Dinuclear nickel complexes of divergent Ni⋯Ni separation showing ancillary ligand addition and bio-macromolecular interaction

Abstract

Schiff base ligand HL has been utilized to build up a new family of five [Ni₂] complexes, [Ni₂(μ-L)(μ-OH)](ClO₄)₂ [1(ClO₄)₂], [Ni₂(μ-L)(μ-CF₃CO₂)₂(C₃H₇NO)(H₂O)]CF₃CO₂·H₂O [2a(CF₃CO₂)·H₂O], [Ni₂(μ-L)(μ-CH₃CH₂CO₂)₂(C₃H₇NO)(H₂O)]ClO₄·C₃H₇NO [2b(ClO₄)·C₃H₇NO], [Ni₂(μ-L)(μ-CH₃CO₂)(μ-NCS)(NCS)(C₃H₇NO)] (3a) and [Ni₂(μ-L)(μ-CH₃CO₂)(μ-N₃)(N₃)(C₃H₇NO)] (3b), in varying co-ligand environments.

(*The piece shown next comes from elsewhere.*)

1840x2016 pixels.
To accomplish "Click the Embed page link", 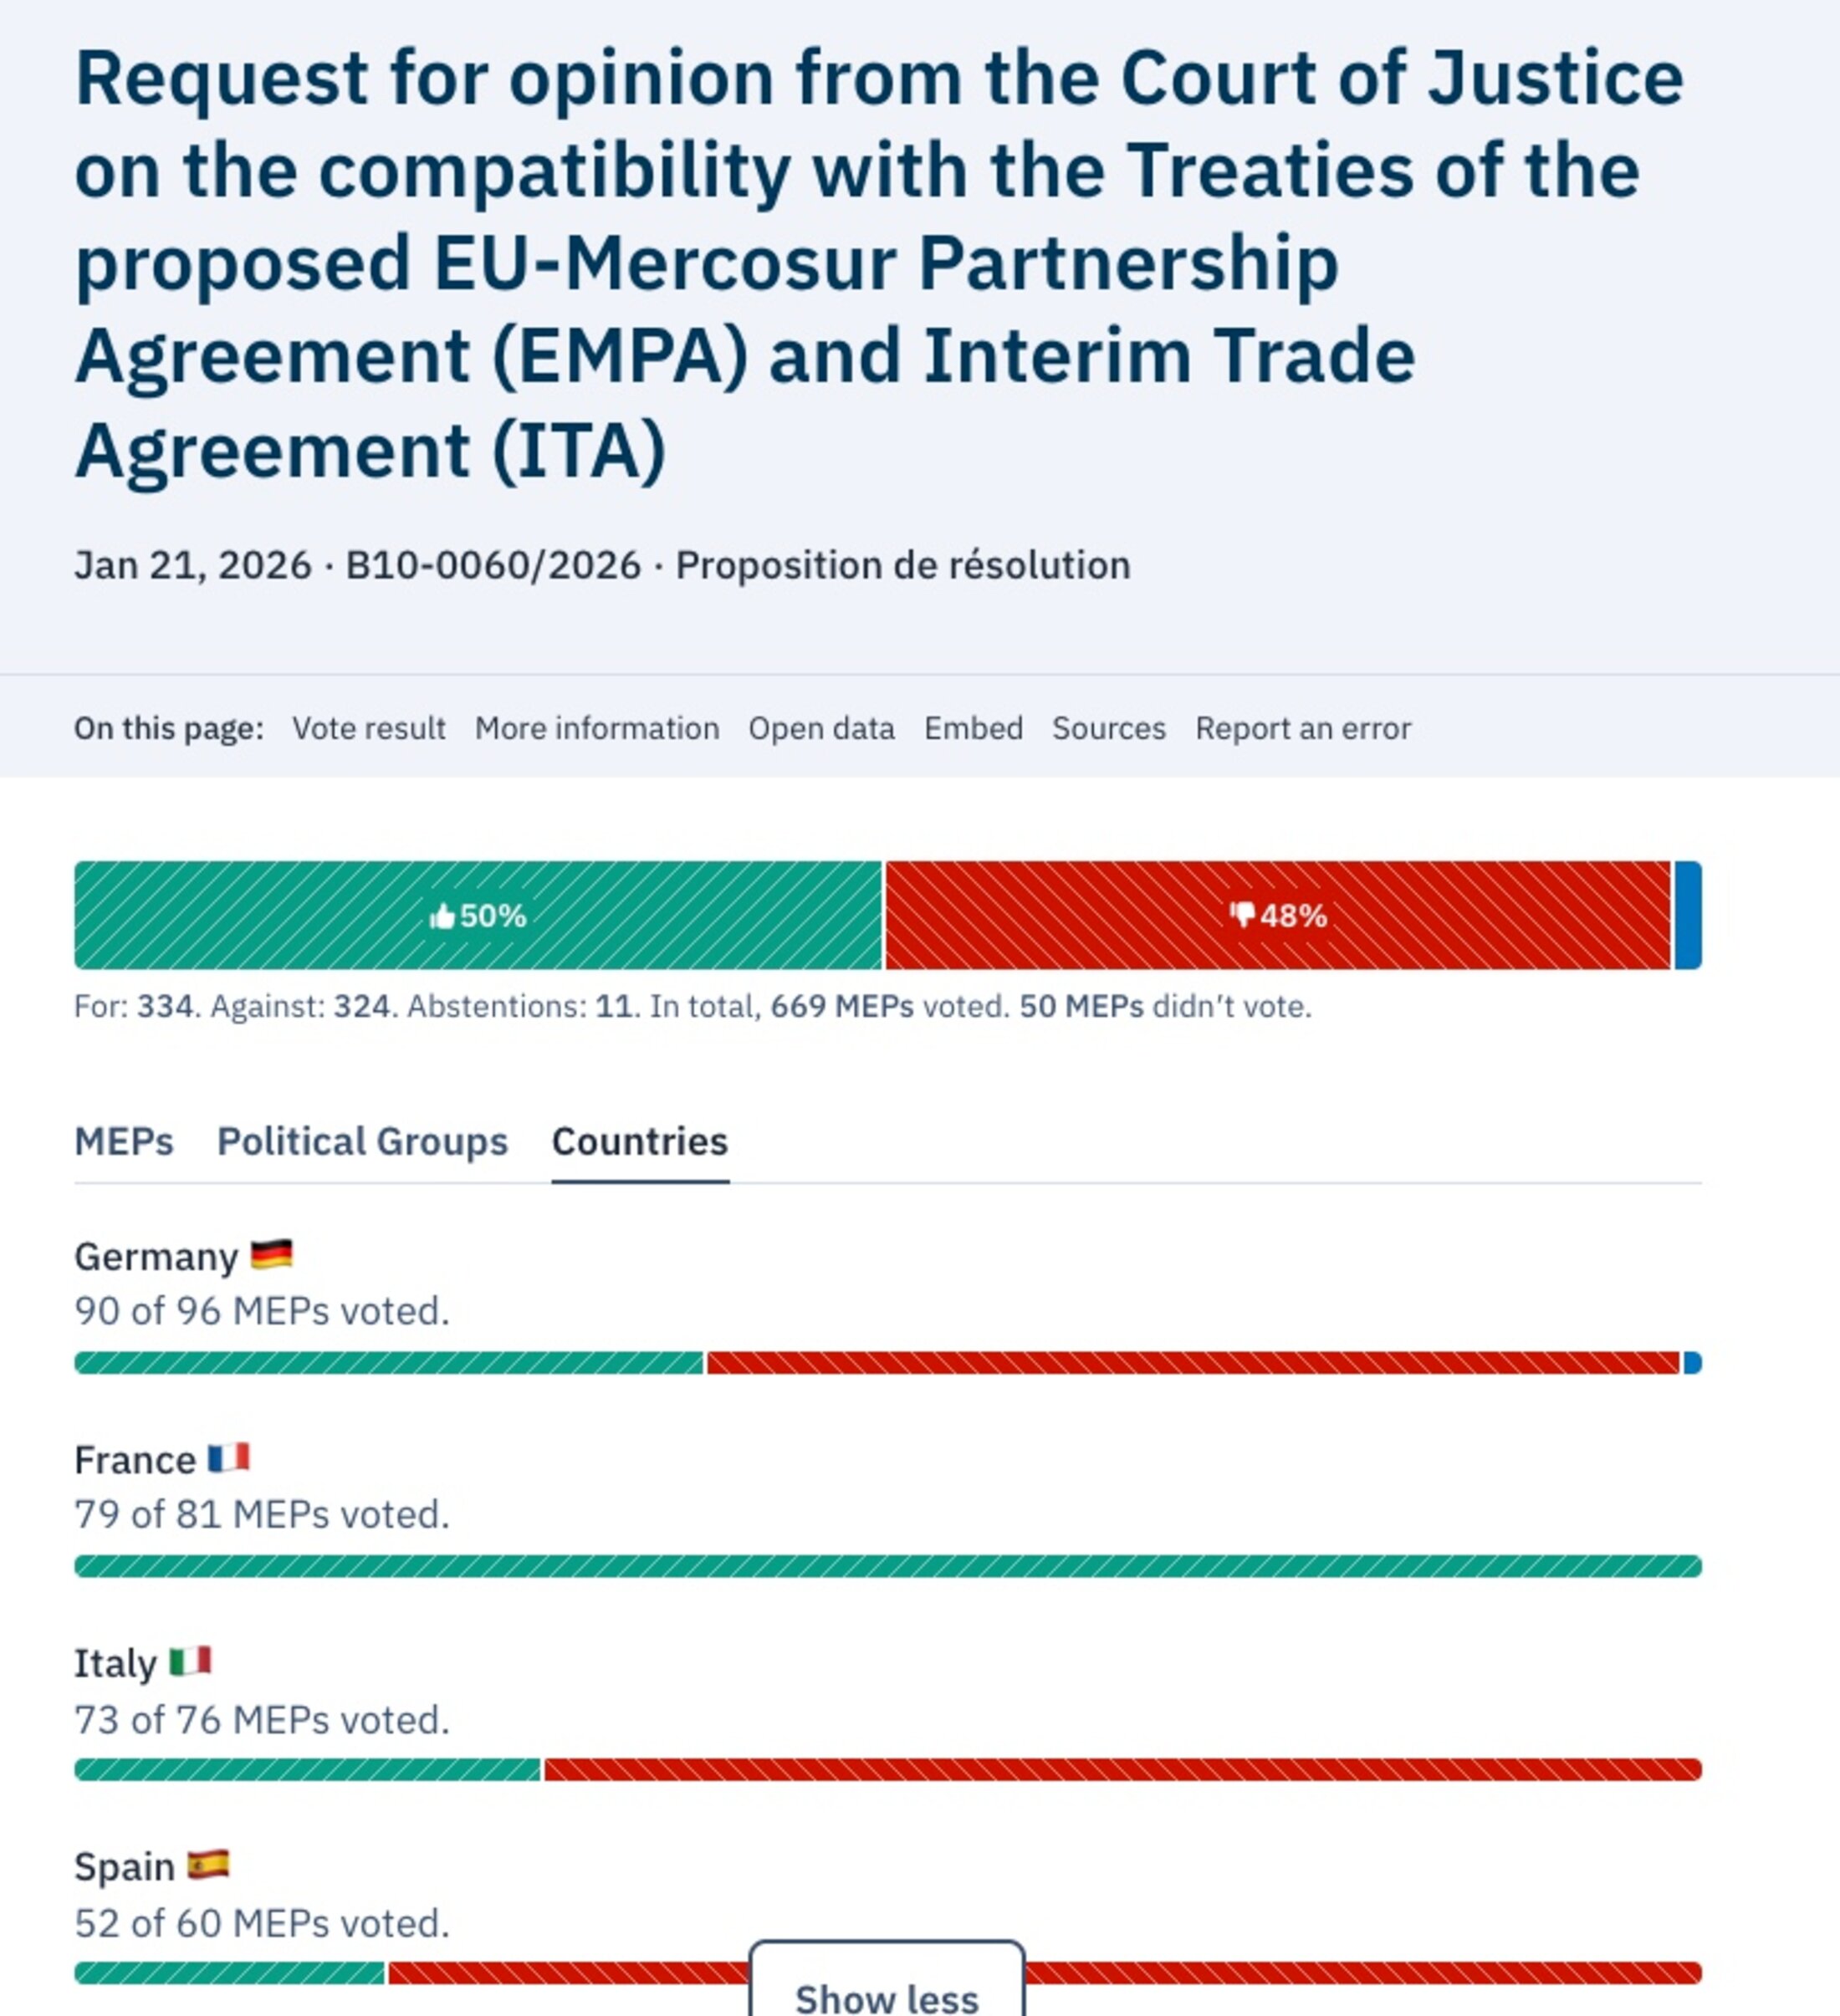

All the complexes have been characterized by elemental analyses, X-ray structure analysis and spectroscopic measurements. Three distinct types, dicationic, monocationic and neutral complexes, are synthesized using one pentadentate ligand HL. The Ni^II centers are bridged by three sets of bridging groups resulting in a wide variation in Ni⋯Ni separations from 2.897 to 3.475 Å. Doubly bridged Ni^II centers in the edge-shared square planar environment provide the shortest Ni⋯Ni separation in 1²⁺. Whereas combination of other bridges from carboxylate, azide and isothiocyanate ancillary ligands results in cationic and neutral [Ni₂] complexes 2⁺ and 3 having longer intermetallic separations. Modulation of Ni⋯Ni separation in synthetic complexes is fascinating in relation to the involvement and stabilization of the dinickel motif in the catalytic transition state of urease. Interaction and binding of cationic complexes (1–2b) with human serum albumin (HSA) and calf thymus-DNA have been examined using spectroscopic techniques. Tryptophan fluorescence quenching of HSA by cationic bimetallic complexes (1, 2a and 2b) featuring a hydrophobic ligand environment shows spontaneous and favorable interactions in the order of 2a > 2b > 1. For the interaction study with CT-DNA, nearly planar complex 1 binds more efficiently than 2a and 2b in octahedral coordination geometry.